BRIEF 1: Rewrite the passage of the "American Idol" column starting with "Please email us" and going on through "the group round.", substituting "amusing" for "funny".
BRIEF 2: In the "American Idol" column, what reason does Renaldo give Simon for thanking him?

EXCERPTED TEXT:
Start of Block

Renaldo sings his own composition, "We're Brothers Forever," which is dedicated to Simon:

I am your brother
Your best friend forever
Singing your songs
The music that you love.
We're brothers
To the end of time,
Together or not
You're always in my heart.

By the second chorus, Randy's up singing with Renaldo, Paula's bumping and grinding in front and Seacrest is looking bewildered; Simon's looking bemused. Sadly, all three judges nix Renaldo's "Idol" run. Undeterred, Renaldo addresses Simon:

"Simon, you are a great person. You give [a] chance to everyone to sing to the whole world. Thank you. You are heaven-chosen to . . . give [a] chance to any talent -- for free of charge."

By Lisa de Moraes  |  January 17, 2008; 7:48 AM ET "American Idol"
Previous: 'American Idol' Treacles In | Next: 'American Idol': Been There, Seen Them


Please email us to report offensive comments.

That Renaldo part was pretty funny. The highlight of the evening.

Posted by: Justin | January 17, 2008 10:22 AM

I wonder if Renaldo's song will make it on the Billboard Hot 100.

Posted by: Irish_Ed | January 17, 2008 10:48 AM

WHat happened to that Bailie Brown girl from last season? Wasnt she from Texas? Did she audition this year? She was great, but got mixed up with the NJ skanks who derailed her in the group round.

Posted by: Mike | January 17, 2008 1:23 PM

I've already downloaded his song to my iPod. ;-)

End of Block

SUPPLIED INFORMATION:
Start of Block

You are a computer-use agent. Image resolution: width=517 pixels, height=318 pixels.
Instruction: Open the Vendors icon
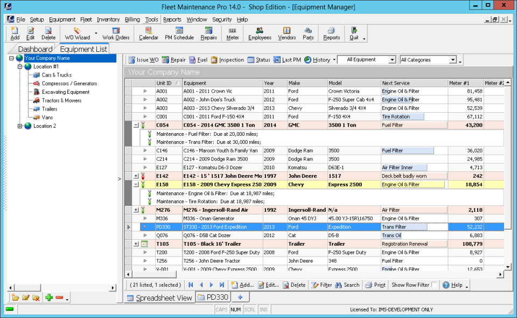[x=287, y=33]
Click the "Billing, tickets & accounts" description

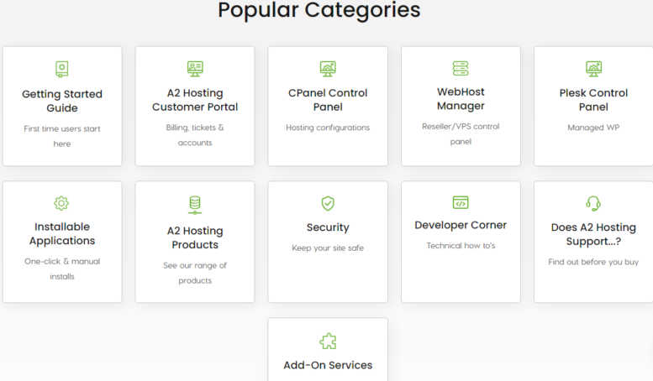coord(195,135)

End of Block

WRITTEN ANSWER 1:
Please email us to report offensive comments.

That Renaldo part was pretty amusing. The highlight of the evening.

Posted by: Justin | January 17, 2008 10:22 AM

I wonder if Renaldo's song will make it on the Billboard Hot 100.

Posted by: Irish_Ed | January 17, 2008 10:48 AM

WHat happened to that Bailie Brown girl from last season? Wasnt she from Texas? Did she audition this year? She was great, but got mixed up with the NJ skanks who derailed her in the group round.

WRITTEN ANSWER 2: Renaldo says Simon gives everyone a chance to sing to the whole world. He calls Simon "heaven-chosen" to give any talent that chance for free.